### Teks Bacaan

────

Sabtu, 13 Februari 2021

Mencintai Bahasa

 Saya mencintai Bahasa Indonesia dan memperlakukannya sebaik yang saya bisa. Cara orang mencintai bahasa mereka tentu berbeda-beda, sementara saya mencintainya dengan cara menulis kata atau kalimat dengan benar. Baik tulisan-percakapan di pesan, ocehan di Twitter, status Facebook, dan lain-lain. 

 

Karena terbiasa menulis seperti itu, saya juga terbiasa mengeja kata atau kalimat sesuai dengan huruf, cara mengeja yang akan menimbulkan suara-suara konyol jika saya membaca tulisan dari remaja alay. Beberapa dari mereka mengganti kata “karena” dengan “coz”. Cara saya mengeja kadang menggema pada huruf z: cozzzzz.

 

Pernah saya menerima pesan yang mengganti “nya” dengan “x”, seperti: Berwarna putih maksudx. Mengeja huruf x yang didahului huruf d, kadang membuat saya frustasi karena sulit, selain suaranya juga terdengar aneh. Mungkin anda berminat mencobanya. Kenapa tidak ditulis saja “maksudnya”? Di pesan yang lain saya sering membaca tulisan yang menganti kata “ya” dengan “ea”.

────

### Tugas dan Latihan
[1] Tentukan apakah setiap pernyataan berikut sesuai dengan bacaan tentang mencintai bahasa. Jawab ya atau tidak, lalu kutip kata-kata dari bacaan yang menjadi dasarnya.
(a) Penulis mencintai bahasa Indonesia dengan cara menulis kata atau kalimat dengan benar.
(b) Menurut bacaan, beberapa remaja alay mengganti kata "karena" dengan "cuz".
(c) Penulis merasa mudah mengeja huruf x yang didahului huruf d.
[2] Teruskan bacaan tentang mencintai bahasa Indonesia itu, mulai setelah kalimat terakhir yang ada.

### Catatan Tersimpan
────

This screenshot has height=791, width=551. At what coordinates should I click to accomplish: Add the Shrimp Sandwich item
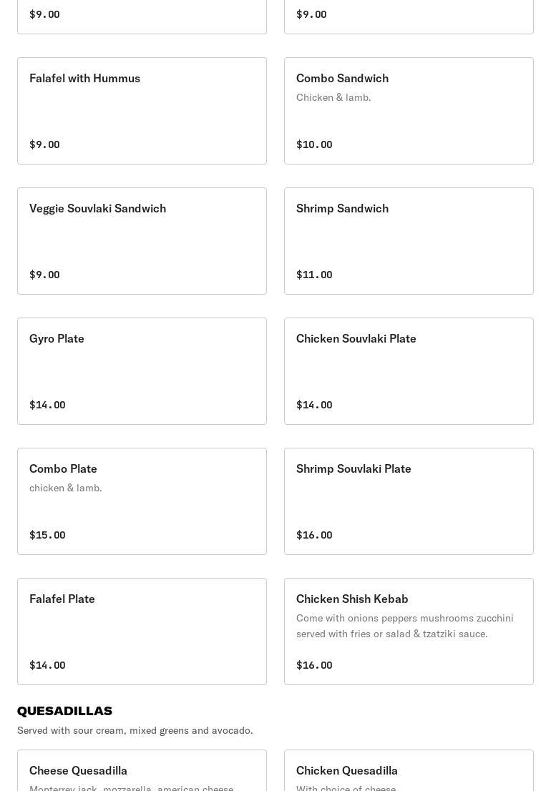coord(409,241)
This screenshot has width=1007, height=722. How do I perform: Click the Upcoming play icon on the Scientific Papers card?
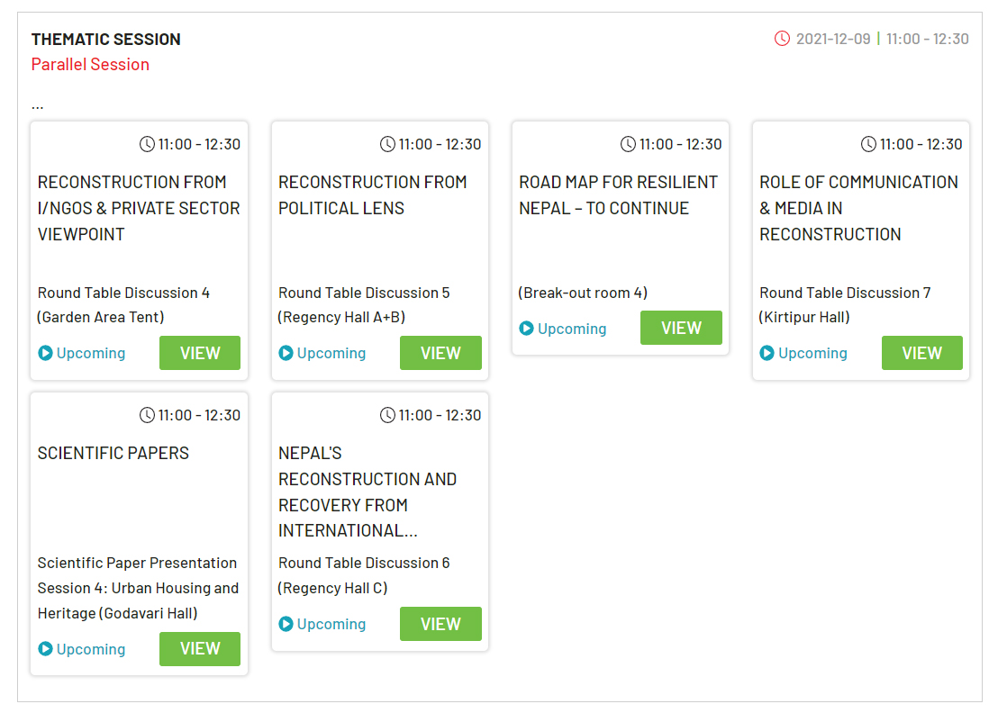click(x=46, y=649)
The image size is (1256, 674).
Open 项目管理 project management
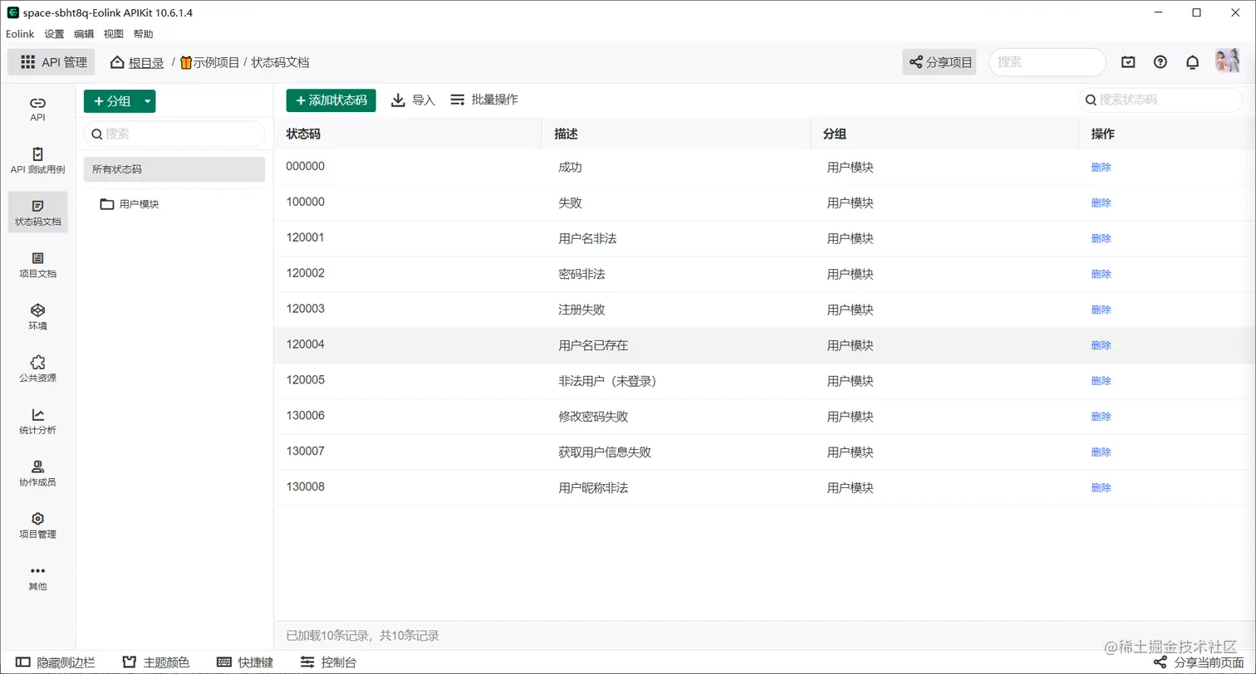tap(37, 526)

────

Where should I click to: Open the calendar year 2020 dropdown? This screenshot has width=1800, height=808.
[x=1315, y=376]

────

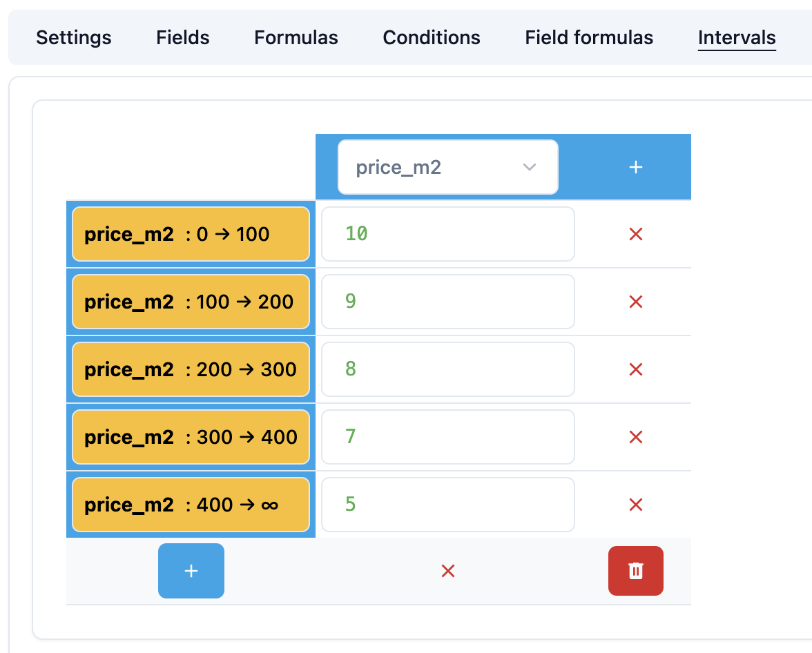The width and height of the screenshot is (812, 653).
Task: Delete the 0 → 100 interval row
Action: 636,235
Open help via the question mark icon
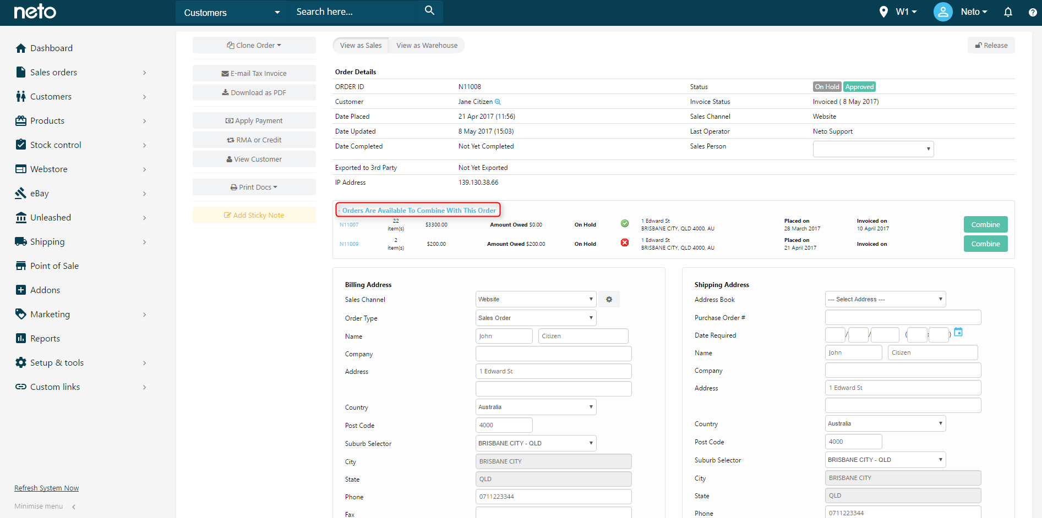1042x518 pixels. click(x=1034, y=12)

────

### Kumpulan Jawaban
[1]
(a) Ya: "saya mencintainya dengan cara menulis kata atau kalimat dengan benar"
(b) Tidak: "Beberapa dari mereka mengganti kata “karena” dengan “coz”."
(c) Tidak: "Mengeja huruf x yang didahului huruf d, kadang membuat saya frustasi karena sulit"

[2]
 

Tinggal membaca secara dramais, kata itu akan membuat kita mengeluarkan suara seperti pendukung pemain badminton yang sedang melakukan smash: Ea!!! Ea!!! Ea!!! Ea!!!

 

Tentu saja saya tidak sedang mencitrakan diri sebagai polisi bahasa, golongan yang disebut oleh Ariel Haryanto dengan “Miskin toleransi pada variasi kebahasaan” dan selalu bertindak bahwa bahasa dapat dicari “rumus ilmiah seperti dalam matematika atau kimia”.

 

Ariel menunjukkan dengan bagus betapa obsesi berbahasa dengan “baik dan benar” kembali bangkit, sebagaimana dulu pernah terjadi ketika Bahasa Indonesia masih merupakan bibit-bibit dari Bahasa Melayu. Timbul istilah Melayu pasar, pinggiran, marginal, dan tidak layak digunakan sebagai standar bahasa karya. 

 

Pada dasarnya bahasa memang selalu bersentuhan dengan realitas penggunanya dengan dinamis, dan tidak dapat dengan mudah bahwa bahasa golongan A tidak baik, dibanding golongan B yang ketat berbaku-baku. Tetapi, sekali lagi, ini hanya soal pribadi tentang bagaimana cara mencintai bahasa. 

 

Bahasa Indonesia, terutama bagian yang tertulis, selalu akan menampakkan kecanggihan yang unggul ketika digunakan oleh orang yang cakap, dengan cara yang baik. Seperti bahasa lain, ia juga mampu menimbulkan irama yang patut didengar otak; ia mampu menimbulkan efek tertentu—yang positif dan mengejutkan—selama tidak digunakan dengan sia-sia.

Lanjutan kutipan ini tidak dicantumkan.